Having a valid and up-to-date credit risk model (or models) is one of the most important aspects in today’s risk management. The models require quite a bit of technical as well as practical know-how. Introduction to Credit Risk Modeling serves this purpose well. It provides a somewhat technical view on credit risk modeling with plenty of examples. Overall, I would say that the book is more applied than theoretical. Quite a number of proofs are skipped (and referenced) or written very loosely, with more space used for examples and explanations. Given the overall structure of the book it would best fit the practitioner’s needs. For students it can also be of great use, as an introductory course for credit risk models. A great first step into credit risk modeling.

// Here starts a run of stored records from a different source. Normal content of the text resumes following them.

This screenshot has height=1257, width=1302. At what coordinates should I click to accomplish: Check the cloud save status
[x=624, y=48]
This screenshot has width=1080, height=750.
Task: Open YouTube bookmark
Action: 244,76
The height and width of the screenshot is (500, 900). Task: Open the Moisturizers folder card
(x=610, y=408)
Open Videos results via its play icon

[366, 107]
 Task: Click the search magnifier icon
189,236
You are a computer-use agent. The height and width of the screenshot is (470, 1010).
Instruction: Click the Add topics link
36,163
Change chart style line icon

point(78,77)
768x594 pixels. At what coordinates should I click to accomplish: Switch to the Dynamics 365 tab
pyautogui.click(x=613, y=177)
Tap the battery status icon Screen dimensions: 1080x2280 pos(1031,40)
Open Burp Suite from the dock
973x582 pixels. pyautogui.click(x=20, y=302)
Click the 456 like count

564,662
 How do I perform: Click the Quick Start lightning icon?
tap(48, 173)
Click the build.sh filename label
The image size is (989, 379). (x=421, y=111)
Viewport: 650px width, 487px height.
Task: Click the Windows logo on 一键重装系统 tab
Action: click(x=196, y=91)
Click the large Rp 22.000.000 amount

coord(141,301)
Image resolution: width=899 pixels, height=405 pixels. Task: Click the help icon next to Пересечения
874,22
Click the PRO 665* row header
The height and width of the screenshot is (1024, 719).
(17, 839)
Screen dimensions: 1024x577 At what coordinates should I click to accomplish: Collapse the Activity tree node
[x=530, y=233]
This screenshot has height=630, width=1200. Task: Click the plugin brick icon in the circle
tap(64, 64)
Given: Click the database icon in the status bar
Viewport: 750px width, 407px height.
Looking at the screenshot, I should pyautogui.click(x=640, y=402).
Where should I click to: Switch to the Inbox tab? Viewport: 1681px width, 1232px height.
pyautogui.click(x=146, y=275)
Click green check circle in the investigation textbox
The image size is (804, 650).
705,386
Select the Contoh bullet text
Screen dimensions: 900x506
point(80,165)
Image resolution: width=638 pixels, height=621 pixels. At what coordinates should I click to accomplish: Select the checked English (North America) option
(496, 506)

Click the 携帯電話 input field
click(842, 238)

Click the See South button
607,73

The books starts off with a chapter introducing a reader to the general aspects of credit risk, differentiating between expected and unexpected losses and emphasizing the importance of economic capital, where most things come together from the institution’s point of view. Chapter 2 by itself is valuable; it deals with correlated defaults, and is a little gem not found in many other books. It is presented very nicely, providing a much needed overview of the methods considered in this area. Chapters 5 and 6 stand out as well; they discuss capital allocation and term structure of default probability. Capital allocation and risk measures are today one of the most talked-about topics. The book provides a nice coherent overview of the methods used in capital allocation. Credit derivatives and CDOs provide the last two chapters of the book.
The book is written in a mixture of theorem-proof and applied styles. This is rarely seen: usually if the book is applied it lacks the theoretical aspects. I find this rather pleasing, as it gives the reader the edge of theoretical exposition, which is extremely important. The references at the end of the book provide another step for a reader interested in filling both the theoretical and applied side. After all, one needs to build these models in practice. One really useful side of the book is that it provides step-by-step guide to methods presented. This should be really appreciated in industry and among students. Combining this with computational exercises should provide another dimension to the understanding.
Given the somewhat theoretical nature of the book, the reader should have some background in graduate level probability and statistics courses. A good working knowledge of a statistical programming language such as SAS or R would also be good. Computational aspects of the methods are not a focal point of the book but with some data and some initiative from the reader could provide the edge.
Ita Cirovic Donev holds a Masters degree in statistics from Rice University. Her main research areas are in mathematical finance; more precisely, statistical methods for credit and market risk. Apart from the academic work she does statistical consulting work for financial institutions in the area of risk management.